### tb_variant_filter
![tb variant filter build status](https://github.com/COMBAT-TB/tb_variant_filter/actions/workflows/tb_variant_filter.yml/badge.svg)
This tool offers multiple options for filtering variants (in VCF files, relative to M. tuberculosis H37Rv coordinates).
It currently has 5 main modes:
1. Filter by region. Mask out variants in certain regions. Region lists available as:
1. `farhat_rlc` and `farhat_rlc_lowmap`: Refined Low Confidence (RLC) and RLC plus low mappability regions from [Marin et al](https://doi.org/10.1093/bioinformatics/btac023)
1. `pe_ppe`: PE/PPE genes from [Fishbein et al 2015](https://onlinelibrary.wiley.com/doi/full/10.1111/mmi.12981)

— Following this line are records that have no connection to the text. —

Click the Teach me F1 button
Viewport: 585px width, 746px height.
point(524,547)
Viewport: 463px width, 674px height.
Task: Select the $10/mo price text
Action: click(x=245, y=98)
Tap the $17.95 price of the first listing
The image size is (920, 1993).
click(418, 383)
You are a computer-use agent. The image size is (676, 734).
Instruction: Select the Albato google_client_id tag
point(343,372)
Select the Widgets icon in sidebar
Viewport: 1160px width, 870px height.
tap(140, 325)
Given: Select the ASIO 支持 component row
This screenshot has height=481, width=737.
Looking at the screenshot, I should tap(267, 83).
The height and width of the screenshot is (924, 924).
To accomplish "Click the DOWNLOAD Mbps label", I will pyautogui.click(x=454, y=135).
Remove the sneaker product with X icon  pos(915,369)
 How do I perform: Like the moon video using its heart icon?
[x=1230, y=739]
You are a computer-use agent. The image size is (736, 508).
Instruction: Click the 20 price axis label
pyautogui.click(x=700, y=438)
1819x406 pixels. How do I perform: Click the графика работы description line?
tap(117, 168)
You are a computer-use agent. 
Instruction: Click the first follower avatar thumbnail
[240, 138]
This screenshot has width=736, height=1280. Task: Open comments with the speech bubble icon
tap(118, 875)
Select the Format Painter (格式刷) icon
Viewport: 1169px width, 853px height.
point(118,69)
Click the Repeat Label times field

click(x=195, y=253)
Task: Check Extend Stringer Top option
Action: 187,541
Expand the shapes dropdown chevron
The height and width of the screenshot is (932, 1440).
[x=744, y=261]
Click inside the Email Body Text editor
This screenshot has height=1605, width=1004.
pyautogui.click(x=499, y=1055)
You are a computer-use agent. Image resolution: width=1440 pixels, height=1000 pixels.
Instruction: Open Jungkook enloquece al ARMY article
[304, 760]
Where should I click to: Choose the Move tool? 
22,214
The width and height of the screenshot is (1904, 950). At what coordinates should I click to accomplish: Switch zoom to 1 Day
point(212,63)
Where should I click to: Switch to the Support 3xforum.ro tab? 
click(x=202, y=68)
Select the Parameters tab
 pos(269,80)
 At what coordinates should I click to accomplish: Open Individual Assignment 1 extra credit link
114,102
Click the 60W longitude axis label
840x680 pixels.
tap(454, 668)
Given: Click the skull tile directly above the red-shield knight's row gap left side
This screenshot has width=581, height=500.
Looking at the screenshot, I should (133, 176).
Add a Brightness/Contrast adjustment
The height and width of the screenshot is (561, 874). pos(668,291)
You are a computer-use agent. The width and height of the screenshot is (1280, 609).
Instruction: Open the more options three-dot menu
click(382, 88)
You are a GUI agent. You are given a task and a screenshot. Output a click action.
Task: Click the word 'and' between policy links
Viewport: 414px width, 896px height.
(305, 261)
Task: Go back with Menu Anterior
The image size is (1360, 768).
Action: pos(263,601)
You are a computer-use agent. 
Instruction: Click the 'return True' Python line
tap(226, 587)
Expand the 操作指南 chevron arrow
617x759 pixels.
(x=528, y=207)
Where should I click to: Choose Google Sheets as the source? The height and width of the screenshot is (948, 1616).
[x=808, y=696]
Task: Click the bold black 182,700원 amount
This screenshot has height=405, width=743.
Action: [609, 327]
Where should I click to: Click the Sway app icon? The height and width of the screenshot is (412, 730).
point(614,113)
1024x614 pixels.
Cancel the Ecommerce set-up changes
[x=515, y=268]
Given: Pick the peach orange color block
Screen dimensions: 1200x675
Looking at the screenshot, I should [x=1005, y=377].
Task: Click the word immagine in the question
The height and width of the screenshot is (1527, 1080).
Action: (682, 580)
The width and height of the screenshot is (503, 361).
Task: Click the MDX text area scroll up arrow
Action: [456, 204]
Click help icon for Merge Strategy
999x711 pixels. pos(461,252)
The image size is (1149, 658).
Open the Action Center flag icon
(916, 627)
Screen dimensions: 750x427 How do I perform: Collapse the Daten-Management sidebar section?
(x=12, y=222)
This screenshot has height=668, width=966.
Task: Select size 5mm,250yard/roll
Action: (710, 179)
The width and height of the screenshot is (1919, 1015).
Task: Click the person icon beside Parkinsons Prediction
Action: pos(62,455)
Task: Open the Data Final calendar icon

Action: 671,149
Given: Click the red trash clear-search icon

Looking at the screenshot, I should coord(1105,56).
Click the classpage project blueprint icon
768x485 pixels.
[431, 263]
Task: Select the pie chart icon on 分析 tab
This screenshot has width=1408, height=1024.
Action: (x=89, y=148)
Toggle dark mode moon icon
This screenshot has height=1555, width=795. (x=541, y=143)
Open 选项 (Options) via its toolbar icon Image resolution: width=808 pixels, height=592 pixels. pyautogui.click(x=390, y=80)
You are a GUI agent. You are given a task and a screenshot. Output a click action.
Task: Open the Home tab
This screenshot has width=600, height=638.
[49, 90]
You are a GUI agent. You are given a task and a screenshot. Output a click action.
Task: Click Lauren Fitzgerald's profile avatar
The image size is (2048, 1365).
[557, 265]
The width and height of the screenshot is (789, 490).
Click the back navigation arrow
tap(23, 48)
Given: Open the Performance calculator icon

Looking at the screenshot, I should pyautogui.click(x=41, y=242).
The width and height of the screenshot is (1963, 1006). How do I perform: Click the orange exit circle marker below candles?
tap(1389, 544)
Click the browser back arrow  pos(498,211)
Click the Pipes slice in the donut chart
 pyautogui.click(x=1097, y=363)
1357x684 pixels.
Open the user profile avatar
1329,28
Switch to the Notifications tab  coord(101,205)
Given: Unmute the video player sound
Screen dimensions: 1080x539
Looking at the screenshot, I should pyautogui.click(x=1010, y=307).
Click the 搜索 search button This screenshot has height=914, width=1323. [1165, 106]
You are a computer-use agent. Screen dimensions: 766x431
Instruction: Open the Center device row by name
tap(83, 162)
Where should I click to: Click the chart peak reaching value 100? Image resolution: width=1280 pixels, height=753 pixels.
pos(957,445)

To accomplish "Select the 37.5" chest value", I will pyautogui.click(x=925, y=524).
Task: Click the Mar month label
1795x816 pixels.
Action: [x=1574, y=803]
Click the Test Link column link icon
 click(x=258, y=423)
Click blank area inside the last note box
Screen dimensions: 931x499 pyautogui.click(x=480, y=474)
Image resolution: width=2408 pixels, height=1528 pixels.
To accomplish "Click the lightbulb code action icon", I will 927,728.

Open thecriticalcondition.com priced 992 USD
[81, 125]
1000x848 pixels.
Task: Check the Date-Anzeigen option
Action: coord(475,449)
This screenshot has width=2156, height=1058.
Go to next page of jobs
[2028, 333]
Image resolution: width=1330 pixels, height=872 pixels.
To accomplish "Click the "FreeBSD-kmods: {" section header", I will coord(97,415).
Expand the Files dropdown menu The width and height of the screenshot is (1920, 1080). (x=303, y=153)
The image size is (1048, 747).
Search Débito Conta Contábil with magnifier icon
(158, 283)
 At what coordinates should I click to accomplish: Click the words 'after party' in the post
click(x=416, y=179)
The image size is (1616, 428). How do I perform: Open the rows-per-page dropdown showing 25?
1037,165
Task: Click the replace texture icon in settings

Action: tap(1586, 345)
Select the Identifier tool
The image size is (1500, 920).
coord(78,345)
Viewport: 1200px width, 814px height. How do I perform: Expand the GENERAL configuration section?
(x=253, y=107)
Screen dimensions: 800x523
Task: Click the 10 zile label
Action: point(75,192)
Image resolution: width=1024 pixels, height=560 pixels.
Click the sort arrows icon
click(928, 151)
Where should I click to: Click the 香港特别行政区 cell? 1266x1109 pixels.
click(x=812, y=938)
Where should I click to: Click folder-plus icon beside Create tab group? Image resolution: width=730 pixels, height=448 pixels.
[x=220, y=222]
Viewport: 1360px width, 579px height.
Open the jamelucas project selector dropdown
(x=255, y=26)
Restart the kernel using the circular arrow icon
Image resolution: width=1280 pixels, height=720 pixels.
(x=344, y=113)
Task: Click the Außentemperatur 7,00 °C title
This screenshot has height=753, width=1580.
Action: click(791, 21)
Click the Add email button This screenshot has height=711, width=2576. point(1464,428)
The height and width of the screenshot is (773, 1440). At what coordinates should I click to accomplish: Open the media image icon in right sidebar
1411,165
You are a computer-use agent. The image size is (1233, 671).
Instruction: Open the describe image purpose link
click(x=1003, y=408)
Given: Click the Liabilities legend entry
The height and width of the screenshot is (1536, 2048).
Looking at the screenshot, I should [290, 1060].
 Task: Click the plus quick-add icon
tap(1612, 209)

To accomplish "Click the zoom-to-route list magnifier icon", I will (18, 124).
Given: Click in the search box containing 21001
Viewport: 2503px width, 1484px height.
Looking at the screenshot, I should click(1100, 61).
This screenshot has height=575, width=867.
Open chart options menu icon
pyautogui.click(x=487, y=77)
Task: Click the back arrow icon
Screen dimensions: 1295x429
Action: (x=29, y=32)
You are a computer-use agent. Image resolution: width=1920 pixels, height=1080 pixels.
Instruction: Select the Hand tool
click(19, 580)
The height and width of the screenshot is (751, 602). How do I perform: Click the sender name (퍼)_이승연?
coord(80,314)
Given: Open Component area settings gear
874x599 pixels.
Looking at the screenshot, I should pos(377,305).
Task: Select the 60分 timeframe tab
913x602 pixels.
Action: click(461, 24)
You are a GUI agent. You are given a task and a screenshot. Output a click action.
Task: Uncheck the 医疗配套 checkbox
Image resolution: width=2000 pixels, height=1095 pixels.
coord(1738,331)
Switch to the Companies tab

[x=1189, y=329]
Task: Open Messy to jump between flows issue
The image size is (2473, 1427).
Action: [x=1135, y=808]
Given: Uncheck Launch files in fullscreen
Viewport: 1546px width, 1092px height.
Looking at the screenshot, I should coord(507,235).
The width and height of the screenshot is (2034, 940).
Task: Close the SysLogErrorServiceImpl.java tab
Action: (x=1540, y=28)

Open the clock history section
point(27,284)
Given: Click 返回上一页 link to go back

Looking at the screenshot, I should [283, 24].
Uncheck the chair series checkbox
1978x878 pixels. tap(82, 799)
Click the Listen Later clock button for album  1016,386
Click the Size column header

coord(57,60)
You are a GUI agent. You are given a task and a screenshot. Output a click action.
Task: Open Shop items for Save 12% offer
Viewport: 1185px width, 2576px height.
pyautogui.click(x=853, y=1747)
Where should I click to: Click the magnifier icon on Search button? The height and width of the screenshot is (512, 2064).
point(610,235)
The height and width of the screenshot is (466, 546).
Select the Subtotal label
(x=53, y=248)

2. `tbprofiler`: [TBProfiler](http://tbdr.lshtm.ac.uk/) list of antibiotic resistant genes
3. `mtbseq`: [MTBseq](https://github.com/ngs-fzb/MTBseq_source) list of antibiotic resistant genes
4. `uvp`: [UVP](https://github.com/CPTR-ReSeqTB/UVP) list of repetitive loci in M. tuberculosis genome
2. Filter by proximity to indels. Masks out variants within a certain distance (by default 5 bases) of an insertion or
deletion site.
3. Filter by percentage of alternate allele bases. Mask out variants with less than a minimum percentage
(by default 90%) alternative alleles.
4. Filter by depth of reads at a variant site. Masks out variants with less than a minimum depth of coverage
(default 30) at the site
5. Filter all non-SNV variants. Masks out variants that are not single nucleotide variants.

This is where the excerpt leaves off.